_TO DO_
The full listing below should be repeated exactly.

──────────

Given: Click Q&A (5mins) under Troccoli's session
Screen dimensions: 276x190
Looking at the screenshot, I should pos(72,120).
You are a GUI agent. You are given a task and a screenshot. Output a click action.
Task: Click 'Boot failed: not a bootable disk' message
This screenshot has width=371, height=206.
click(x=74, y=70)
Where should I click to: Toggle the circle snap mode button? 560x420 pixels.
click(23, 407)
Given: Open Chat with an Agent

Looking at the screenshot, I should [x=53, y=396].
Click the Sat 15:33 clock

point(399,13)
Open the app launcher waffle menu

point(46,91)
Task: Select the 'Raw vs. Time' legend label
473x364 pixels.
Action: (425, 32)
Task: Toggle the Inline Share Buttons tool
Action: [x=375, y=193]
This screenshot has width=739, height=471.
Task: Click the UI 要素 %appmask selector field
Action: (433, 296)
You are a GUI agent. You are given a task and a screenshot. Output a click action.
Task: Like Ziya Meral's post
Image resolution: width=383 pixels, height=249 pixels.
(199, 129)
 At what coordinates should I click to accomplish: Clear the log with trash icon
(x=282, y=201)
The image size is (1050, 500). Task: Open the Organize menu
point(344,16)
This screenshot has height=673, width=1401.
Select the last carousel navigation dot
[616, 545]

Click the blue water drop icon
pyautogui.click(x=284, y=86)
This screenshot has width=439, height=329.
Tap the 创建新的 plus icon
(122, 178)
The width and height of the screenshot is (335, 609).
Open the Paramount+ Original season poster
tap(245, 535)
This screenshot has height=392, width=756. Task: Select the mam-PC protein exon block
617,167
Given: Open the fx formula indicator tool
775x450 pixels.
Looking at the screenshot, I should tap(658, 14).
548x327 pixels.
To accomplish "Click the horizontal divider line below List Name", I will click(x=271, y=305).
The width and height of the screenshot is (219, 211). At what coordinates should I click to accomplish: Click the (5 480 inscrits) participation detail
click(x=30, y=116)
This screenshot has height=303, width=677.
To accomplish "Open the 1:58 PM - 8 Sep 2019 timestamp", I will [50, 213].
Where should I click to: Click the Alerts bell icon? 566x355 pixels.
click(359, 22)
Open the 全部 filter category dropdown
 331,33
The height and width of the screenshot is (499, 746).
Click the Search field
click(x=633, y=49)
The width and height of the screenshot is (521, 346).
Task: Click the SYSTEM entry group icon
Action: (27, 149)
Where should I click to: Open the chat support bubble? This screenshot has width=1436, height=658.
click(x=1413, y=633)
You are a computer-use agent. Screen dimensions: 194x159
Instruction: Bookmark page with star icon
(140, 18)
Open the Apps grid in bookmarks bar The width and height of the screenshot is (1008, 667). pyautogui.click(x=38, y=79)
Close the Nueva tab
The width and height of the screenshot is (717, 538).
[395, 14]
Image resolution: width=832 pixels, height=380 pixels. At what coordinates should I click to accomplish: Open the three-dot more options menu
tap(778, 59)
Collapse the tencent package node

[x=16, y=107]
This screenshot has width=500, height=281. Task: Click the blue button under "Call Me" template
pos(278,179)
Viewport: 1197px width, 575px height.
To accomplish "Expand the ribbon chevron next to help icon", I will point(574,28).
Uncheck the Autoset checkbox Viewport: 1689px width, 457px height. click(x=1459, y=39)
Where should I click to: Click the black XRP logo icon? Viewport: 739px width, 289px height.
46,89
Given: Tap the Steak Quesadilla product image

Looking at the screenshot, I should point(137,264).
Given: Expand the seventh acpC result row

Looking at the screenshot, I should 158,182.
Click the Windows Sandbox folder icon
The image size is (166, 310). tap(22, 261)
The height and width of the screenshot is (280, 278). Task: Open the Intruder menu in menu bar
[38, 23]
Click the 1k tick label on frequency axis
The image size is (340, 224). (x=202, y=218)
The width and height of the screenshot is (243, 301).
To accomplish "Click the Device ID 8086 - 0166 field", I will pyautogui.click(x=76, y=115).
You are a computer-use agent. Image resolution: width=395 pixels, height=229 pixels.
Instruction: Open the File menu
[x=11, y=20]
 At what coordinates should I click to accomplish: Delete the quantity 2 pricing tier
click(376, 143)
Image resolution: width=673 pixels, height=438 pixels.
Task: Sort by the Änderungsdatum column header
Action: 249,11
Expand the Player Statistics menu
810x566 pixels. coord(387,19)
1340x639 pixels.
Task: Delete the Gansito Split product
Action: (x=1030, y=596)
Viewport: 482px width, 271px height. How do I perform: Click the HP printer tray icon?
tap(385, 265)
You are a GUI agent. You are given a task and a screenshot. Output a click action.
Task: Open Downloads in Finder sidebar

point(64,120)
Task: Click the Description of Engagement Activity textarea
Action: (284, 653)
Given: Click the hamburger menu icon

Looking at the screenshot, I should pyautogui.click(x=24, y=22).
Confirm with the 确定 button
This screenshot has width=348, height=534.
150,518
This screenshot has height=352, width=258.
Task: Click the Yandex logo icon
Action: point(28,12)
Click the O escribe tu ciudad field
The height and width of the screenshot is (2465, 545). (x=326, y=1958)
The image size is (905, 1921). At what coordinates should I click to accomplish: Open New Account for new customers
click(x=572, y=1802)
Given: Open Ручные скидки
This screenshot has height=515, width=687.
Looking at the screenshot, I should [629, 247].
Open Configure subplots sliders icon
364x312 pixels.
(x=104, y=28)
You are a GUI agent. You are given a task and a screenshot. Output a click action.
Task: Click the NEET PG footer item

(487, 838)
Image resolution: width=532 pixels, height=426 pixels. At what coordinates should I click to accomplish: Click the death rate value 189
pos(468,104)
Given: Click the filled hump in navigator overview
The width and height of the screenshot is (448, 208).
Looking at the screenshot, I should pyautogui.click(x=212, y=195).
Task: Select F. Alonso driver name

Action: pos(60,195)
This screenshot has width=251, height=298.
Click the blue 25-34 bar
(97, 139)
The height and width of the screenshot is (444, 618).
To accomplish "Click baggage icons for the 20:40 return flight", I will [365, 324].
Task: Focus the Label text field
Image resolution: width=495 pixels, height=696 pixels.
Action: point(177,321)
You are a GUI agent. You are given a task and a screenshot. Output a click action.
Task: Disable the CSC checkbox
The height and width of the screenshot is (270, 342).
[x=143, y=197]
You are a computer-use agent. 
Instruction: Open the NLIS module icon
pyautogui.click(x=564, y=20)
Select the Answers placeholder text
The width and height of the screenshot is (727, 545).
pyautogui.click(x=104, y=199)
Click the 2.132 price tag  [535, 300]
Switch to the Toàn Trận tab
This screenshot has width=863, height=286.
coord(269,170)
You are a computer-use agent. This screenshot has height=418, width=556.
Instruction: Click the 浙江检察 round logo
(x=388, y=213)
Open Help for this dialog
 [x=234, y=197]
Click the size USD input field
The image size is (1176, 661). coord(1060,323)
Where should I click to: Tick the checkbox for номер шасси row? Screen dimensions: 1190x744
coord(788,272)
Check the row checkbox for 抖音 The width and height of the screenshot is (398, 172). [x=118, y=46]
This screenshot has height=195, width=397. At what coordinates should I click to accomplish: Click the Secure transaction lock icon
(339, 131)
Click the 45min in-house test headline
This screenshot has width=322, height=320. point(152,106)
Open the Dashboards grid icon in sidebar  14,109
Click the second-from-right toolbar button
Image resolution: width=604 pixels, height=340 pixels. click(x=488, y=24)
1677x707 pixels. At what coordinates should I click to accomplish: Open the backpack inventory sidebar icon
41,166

──────────

_SOLVED PROBLEM_
Given: Click Q&A (5mins) under Troccoli's session
Screen dimensions: 276x190
Looking at the screenshot, I should pos(72,120).
You are a GUI agent. You are given a task and a screenshot. Output a click action.
Task: Click 'Boot failed: not a bootable disk' message
This screenshot has width=371, height=206.
click(x=74, y=70)
Where should I click to: Toggle the circle snap mode button? 560x420 pixels.
click(23, 407)
Given: Open Chat with an Agent

Looking at the screenshot, I should [x=53, y=396].
Click the Sat 15:33 clock

point(399,13)
Open the app launcher waffle menu

point(46,91)
Task: Select the 'Raw vs. Time' legend label
473x364 pixels.
Action: (425, 32)
Task: Toggle the Inline Share Buttons tool
Action: [x=375, y=193]
This screenshot has width=739, height=471.
Task: Click the UI 要素 %appmask selector field
Action: (433, 296)
You are a GUI agent. You are given a task and a screenshot. Output a click action.
Task: Like Ziya Meral's post
Image resolution: width=383 pixels, height=249 pixels.
(199, 129)
 At what coordinates should I click to accomplish: Clear the log with trash icon
(x=282, y=201)
The image size is (1050, 500). Task: Open the Organize menu
point(344,16)
This screenshot has height=673, width=1401.
Select the last carousel navigation dot
[616, 545]

Click the blue water drop icon
pyautogui.click(x=284, y=86)
This screenshot has width=439, height=329.
Tap the 创建新的 plus icon
(122, 178)
The width and height of the screenshot is (335, 609).
Open the Paramount+ Original season poster
tap(245, 535)
This screenshot has height=392, width=756. Task: Select the mam-PC protein exon block
617,167
Given: Open the fx formula indicator tool
775x450 pixels.
Looking at the screenshot, I should tap(658, 14).
548x327 pixels.
To accomplish "Click the horizontal divider line below List Name", I will click(x=271, y=305).
The width and height of the screenshot is (219, 211). At what coordinates should I click to accomplish: Click the (5 480 inscrits) participation detail
click(x=30, y=116)
This screenshot has height=303, width=677.
To accomplish "Open the 1:58 PM - 8 Sep 2019 timestamp", I will [50, 213].
Where should I click to: Click the Alerts bell icon? 566x355 pixels.
click(359, 22)
Open the 全部 filter category dropdown
 331,33
The height and width of the screenshot is (499, 746).
Click the Search field
click(x=633, y=49)
The width and height of the screenshot is (521, 346).
Task: Click the SYSTEM entry group icon
Action: (27, 149)
Where should I click to: Open the chat support bubble? This screenshot has width=1436, height=658.
click(x=1413, y=633)
You are a computer-use agent. Screen dimensions: 194x159
Instruction: Bookmark page with star icon
(140, 18)
Open the Apps grid in bookmarks bar The width and height of the screenshot is (1008, 667). pyautogui.click(x=38, y=79)
Close the Nueva tab
The width and height of the screenshot is (717, 538).
[395, 14]
Image resolution: width=832 pixels, height=380 pixels. At what coordinates should I click to accomplish: Open the three-dot more options menu
tap(778, 59)
Collapse the tencent package node

[x=16, y=107]
This screenshot has width=500, height=281. Task: Click the blue button under "Call Me" template
pos(278,179)
Viewport: 1197px width, 575px height.
To accomplish "Expand the ribbon chevron next to help icon", I will point(574,28).
Uncheck the Autoset checkbox Viewport: 1689px width, 457px height. click(x=1459, y=39)
Where should I click to: Click the black XRP logo icon? Viewport: 739px width, 289px height.
46,89
Given: Tap the Steak Quesadilla product image

Looking at the screenshot, I should point(137,264).
Given: Expand the seventh acpC result row

Looking at the screenshot, I should 158,182.
Click the Windows Sandbox folder icon
The image size is (166, 310). tap(22, 261)
The height and width of the screenshot is (280, 278). Task: Open the Intruder menu in menu bar
[38, 23]
Click the 1k tick label on frequency axis
The image size is (340, 224). (x=202, y=218)
The width and height of the screenshot is (243, 301).
To accomplish "Click the Device ID 8086 - 0166 field", I will pyautogui.click(x=76, y=115).
You are a computer-use agent. Image resolution: width=395 pixels, height=229 pixels.
Instruction: Open the File menu
[x=11, y=20]
 At what coordinates should I click to accomplish: Delete the quantity 2 pricing tier
click(376, 143)
Image resolution: width=673 pixels, height=438 pixels.
Task: Sort by the Änderungsdatum column header
Action: 249,11
Expand the Player Statistics menu
810x566 pixels. coord(387,19)
1340x639 pixels.
Task: Delete the Gansito Split product
Action: (x=1030, y=596)
Viewport: 482px width, 271px height. How do I perform: Click the HP printer tray icon?
tap(385, 265)
You are a GUI agent. You are given a task and a screenshot. Output a click action.
Task: Open Downloads in Finder sidebar

point(64,120)
Task: Click the Description of Engagement Activity textarea
Action: (284, 653)
Given: Click the hamburger menu icon

Looking at the screenshot, I should pyautogui.click(x=24, y=22).
Confirm with the 确定 button
This screenshot has width=348, height=534.
150,518
This screenshot has height=352, width=258.
Task: Click the Yandex logo icon
Action: point(28,12)
Click the O escribe tu ciudad field
The height and width of the screenshot is (2465, 545). (x=326, y=1958)
The image size is (905, 1921). At what coordinates should I click to accomplish: Open New Account for new customers
click(x=572, y=1802)
Given: Open Ручные скидки
This screenshot has height=515, width=687.
Looking at the screenshot, I should [629, 247].
Open Configure subplots sliders icon
364x312 pixels.
(x=104, y=28)
You are a GUI agent. You are given a task and a screenshot. Output a click action.
Task: Click the NEET PG footer item

(487, 838)
Image resolution: width=532 pixels, height=426 pixels. At what coordinates should I click to accomplish: Click the death rate value 189
pos(468,104)
Given: Click the filled hump in navigator overview
The width and height of the screenshot is (448, 208).
Looking at the screenshot, I should pyautogui.click(x=212, y=195).
Task: Select F. Alonso driver name

Action: pos(60,195)
This screenshot has width=251, height=298.
Click the blue 25-34 bar
(97, 139)
The height and width of the screenshot is (444, 618).
To accomplish "Click baggage icons for the 20:40 return flight", I will [365, 324].
Task: Focus the Label text field
Image resolution: width=495 pixels, height=696 pixels.
Action: point(177,321)
You are a GUI agent. You are given a task and a screenshot. Output a click action.
Task: Disable the CSC checkbox
The height and width of the screenshot is (270, 342).
[x=143, y=197]
You are a computer-use agent. 
Instruction: Open the NLIS module icon
pyautogui.click(x=564, y=20)
Select the Answers placeholder text
The width and height of the screenshot is (727, 545).
pyautogui.click(x=104, y=199)
Click the 2.132 price tag  [535, 300]
Switch to the Toàn Trận tab
This screenshot has width=863, height=286.
coord(269,170)
You are a computer-use agent. This screenshot has height=418, width=556.
Instruction: Click the 浙江检察 round logo
(x=388, y=213)
Open Help for this dialog
 [x=234, y=197]
Click the size USD input field
The image size is (1176, 661). coord(1060,323)
Where should I click to: Tick the checkbox for номер шасси row? Screen dimensions: 1190x744
coord(788,272)
Check the row checkbox for 抖音 The width and height of the screenshot is (398, 172). [x=118, y=46]
This screenshot has height=195, width=397. At what coordinates should I click to accomplish: Click the Secure transaction lock icon
(339, 131)
Click the 45min in-house test headline
This screenshot has width=322, height=320. point(152,106)
Open the Dashboards grid icon in sidebar  14,109
Click the second-from-right toolbar button
Image resolution: width=604 pixels, height=340 pixels. click(x=488, y=24)
1677x707 pixels. At what coordinates should I click to accomplish: Open the backpack inventory sidebar icon
41,166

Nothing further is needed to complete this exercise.